One of the places I visited was the boiler room. I remember seeing the gauge board for the first time and thinking "I hope they don't put me down here, I'll never learn what all those dials mean!" (the board has 40 or so gages of various sizes on it.) Sure enough, I was assigned to B Division, the boiler room. 

It didn't take long to have my first adventure. I was put on the check level. This is a catwalk about 15 feet above the boiler deck, and is where the controls to regulate the amount of water going into the boilers are. 


These were my training orders, virtually verbatum; "This is a sight glass. It shows the water level in the boiler. This is the check valve. Turn it this way and the level goes up. Turn it the other way, the level goes down. Keep the level in the middle. If you have any trouble, yell."
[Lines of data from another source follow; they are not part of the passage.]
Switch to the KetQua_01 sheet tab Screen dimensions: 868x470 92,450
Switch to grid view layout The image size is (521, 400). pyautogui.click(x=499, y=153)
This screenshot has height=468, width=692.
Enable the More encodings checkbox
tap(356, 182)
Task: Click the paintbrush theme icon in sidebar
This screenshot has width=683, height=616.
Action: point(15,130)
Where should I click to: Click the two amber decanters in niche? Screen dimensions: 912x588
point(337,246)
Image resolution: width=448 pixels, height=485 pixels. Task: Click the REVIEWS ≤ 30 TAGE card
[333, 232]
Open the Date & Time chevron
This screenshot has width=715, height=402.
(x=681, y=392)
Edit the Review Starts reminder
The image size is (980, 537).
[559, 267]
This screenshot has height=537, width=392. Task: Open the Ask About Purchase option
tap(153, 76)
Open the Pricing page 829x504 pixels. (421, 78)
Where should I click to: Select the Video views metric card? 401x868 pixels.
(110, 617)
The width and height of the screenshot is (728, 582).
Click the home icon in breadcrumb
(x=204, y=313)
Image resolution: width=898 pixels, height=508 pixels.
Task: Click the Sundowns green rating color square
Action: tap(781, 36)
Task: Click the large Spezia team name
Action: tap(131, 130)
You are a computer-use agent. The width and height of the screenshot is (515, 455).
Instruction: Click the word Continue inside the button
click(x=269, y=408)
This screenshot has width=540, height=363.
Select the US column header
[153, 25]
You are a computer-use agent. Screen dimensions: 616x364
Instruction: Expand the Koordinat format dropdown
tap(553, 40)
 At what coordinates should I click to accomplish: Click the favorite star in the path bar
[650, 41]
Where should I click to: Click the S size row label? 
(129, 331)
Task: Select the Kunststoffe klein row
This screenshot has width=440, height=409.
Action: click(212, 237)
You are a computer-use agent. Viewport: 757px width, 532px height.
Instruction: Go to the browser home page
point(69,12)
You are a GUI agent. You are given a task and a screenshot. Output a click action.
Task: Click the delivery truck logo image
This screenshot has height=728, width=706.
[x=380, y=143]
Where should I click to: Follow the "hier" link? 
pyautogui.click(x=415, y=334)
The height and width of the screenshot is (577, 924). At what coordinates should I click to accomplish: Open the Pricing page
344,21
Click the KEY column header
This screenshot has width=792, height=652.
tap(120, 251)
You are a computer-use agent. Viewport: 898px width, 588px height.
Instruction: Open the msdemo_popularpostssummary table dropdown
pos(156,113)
Great training. I'm up there no more than a half hour, and the engine room trips the electrical generators off line. The lights start to fade, guys start running around me, and unbeknownst to me, shutting down the boiler. So there I am in the near-dark illumination of emergency lights, checking water on a boiler that is not running.

----------------------------

This pic was taken 1/12/12 while Mispillion was in the Mare Island drydock. This is the actual location of the above story. the view is looking starboard, stern is to the right. The boiler I was checking water on is in the left foreground, the blue rod/wheel is the check valve.


----------